◆ **DIRECTIONS**: If a line in the data holds the string "agent", list it.

◆ **DATASET CONTENT**:
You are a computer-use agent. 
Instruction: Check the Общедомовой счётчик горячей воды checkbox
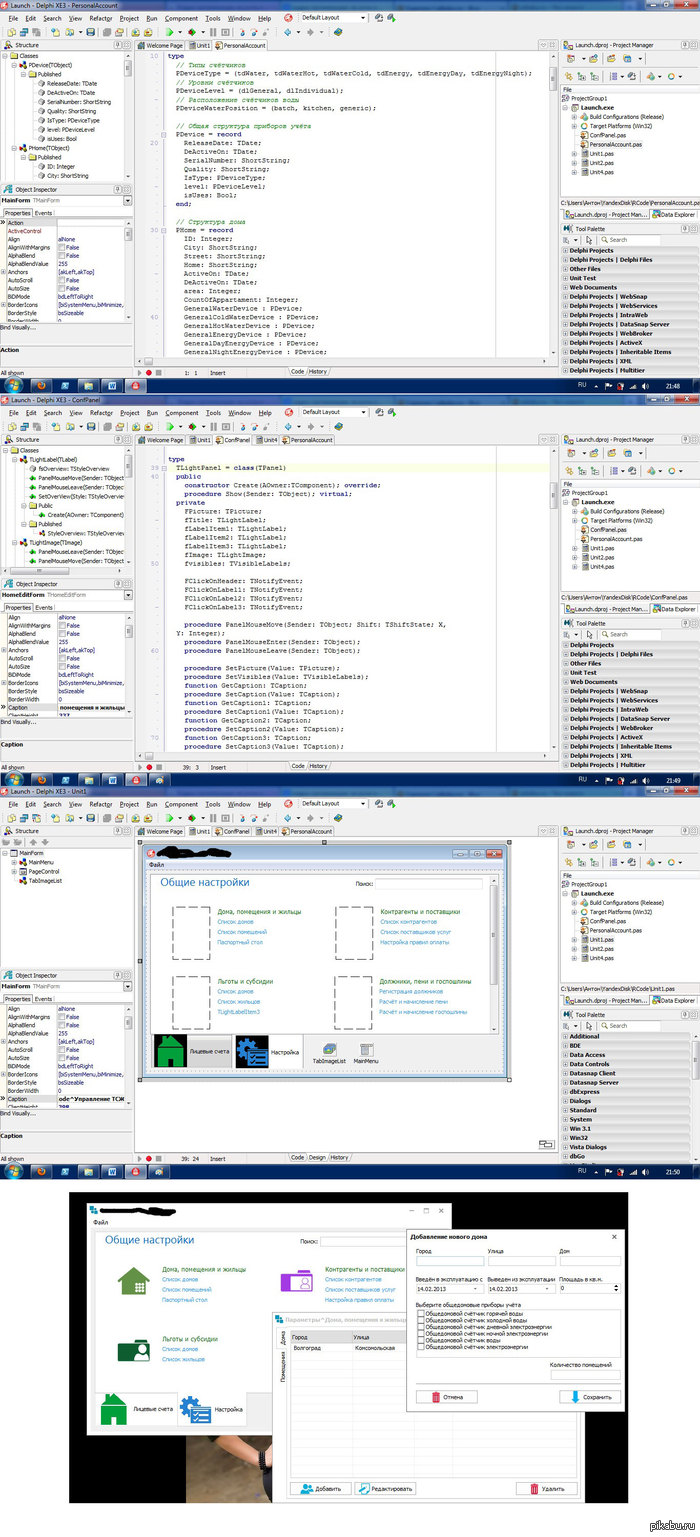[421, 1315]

* * *

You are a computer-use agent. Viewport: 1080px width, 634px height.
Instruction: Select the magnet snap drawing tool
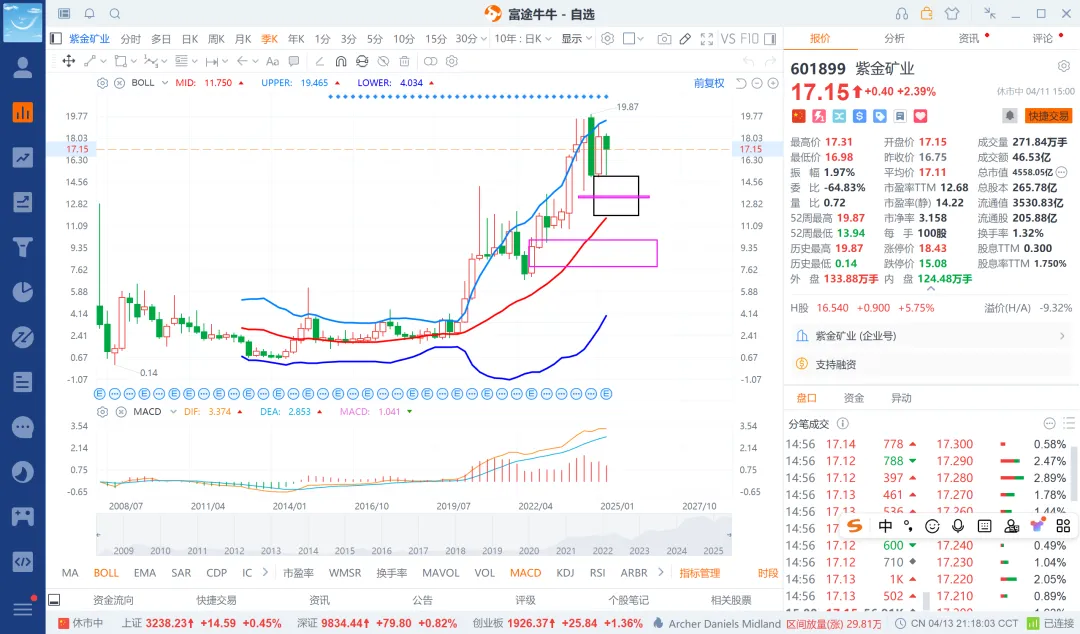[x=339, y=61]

◆ **RESPONSE AREA**:
You are a computer-use agent. 
You are a computer-use agent. Viewport: 1080px width, 634px height.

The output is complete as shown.